Begin Task inputs

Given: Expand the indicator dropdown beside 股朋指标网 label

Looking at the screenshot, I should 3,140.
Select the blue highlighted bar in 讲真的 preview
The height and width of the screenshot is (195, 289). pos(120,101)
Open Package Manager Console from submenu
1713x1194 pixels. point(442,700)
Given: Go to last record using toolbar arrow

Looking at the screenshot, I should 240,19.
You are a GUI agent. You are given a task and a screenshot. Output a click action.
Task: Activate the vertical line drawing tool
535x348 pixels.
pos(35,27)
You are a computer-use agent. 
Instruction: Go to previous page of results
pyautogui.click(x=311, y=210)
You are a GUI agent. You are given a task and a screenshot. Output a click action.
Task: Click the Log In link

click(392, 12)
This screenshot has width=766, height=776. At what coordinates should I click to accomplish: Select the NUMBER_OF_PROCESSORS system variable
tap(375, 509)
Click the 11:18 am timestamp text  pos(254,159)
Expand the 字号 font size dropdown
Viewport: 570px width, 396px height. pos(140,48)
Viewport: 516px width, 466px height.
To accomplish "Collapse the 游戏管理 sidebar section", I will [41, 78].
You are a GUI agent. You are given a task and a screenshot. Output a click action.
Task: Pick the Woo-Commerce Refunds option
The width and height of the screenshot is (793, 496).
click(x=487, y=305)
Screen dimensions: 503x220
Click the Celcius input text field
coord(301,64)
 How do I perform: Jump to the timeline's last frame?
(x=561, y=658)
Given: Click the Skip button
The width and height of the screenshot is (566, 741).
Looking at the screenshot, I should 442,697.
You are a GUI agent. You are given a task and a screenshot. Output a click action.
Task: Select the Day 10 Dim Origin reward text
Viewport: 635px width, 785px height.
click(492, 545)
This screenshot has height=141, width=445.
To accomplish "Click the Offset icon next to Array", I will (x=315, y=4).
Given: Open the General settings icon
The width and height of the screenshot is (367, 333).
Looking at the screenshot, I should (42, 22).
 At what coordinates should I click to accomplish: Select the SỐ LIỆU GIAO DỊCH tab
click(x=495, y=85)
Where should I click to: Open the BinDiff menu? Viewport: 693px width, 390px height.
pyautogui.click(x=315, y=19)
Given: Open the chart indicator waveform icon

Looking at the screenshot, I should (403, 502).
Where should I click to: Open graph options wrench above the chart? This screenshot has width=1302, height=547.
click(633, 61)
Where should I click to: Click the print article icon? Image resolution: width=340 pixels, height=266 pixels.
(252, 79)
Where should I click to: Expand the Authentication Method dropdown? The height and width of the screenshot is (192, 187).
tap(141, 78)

End Task inputs

*What is required:*
Put the lines from the one containing "Where should I click to: Expand" through the end of the material, inclusive, into a JSON list of strings with one string per line, leaving out blank lines.

*Reply to the task:*
[
  "Where should I click to: Expand the Authentication Method dropdown? The height and width of the screenshot is (192, 187).",
  "tap(141, 78)"
]